Over the weekend I had two former classmates get engaged. They weren’t the first of my friends to get engaged but their news popped up on my facebook timeline at about the same time so I took notice. My initial reaction was, “aww how cute”. And then I started flipping through pictures to see the ring and wishing them well via a wall post. And then it began to dawn on me, this is real life. This is adulthood.
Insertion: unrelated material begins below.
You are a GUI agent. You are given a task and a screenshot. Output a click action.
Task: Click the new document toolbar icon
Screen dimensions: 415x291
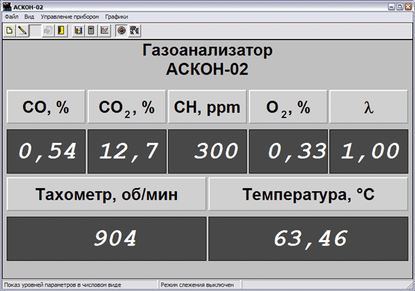(x=9, y=31)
Now of course I know that I’m an adult. I’ve graduated from undergrad and I’m now pursuing my master’s degree. But being in school almost isolates you from the real world. Especially since I have literally been in school for the past 17 years. Wow. That’s a really long time when I say it like that. Sheesh. Anyways. Although I’m an “adult,” I’m still heavily supported by my parents, attend classes two days a week, and have upgraded from a student assistant position to a graduate assistant. Which means I make a couple more dollars an hour, but they throw in healthcare and a tuition stipend as well. But when I saw my friends engagement posts it really hit me. My classmates have full-time jobs now. They’re pursuing their careers. They’re paying taxes, getting married and changing their last names. Supporting their spouses and starting families. When did this happen?!?
Due to the fact that I’ve stayed in my “academic bubble” and none of my close friends have gotten married, I have been able to live in this stage of denial. But now that people close to me are starting to take the big leap to adulthood it’s starting to make me anxious. Happy for them of course, but anxious for what the future holds. What will I do when I graduate in two years? Where will I be? What will life be like? God willing I’m still alive to see that time.
Sometimes I just wish I could get a sneak peek on the future. Mainly because I’m a control freak, I’ve come to realize. Yet, even though I would love to plan out where I will be in the next 3 years, due to prior experience in trying to get too far ahead of myself, I have come to realize that no matter how much I try to plan things out, God always has the final say. Always. And as frustrating as it may be, which it really is, all I can do is pray, wait and see.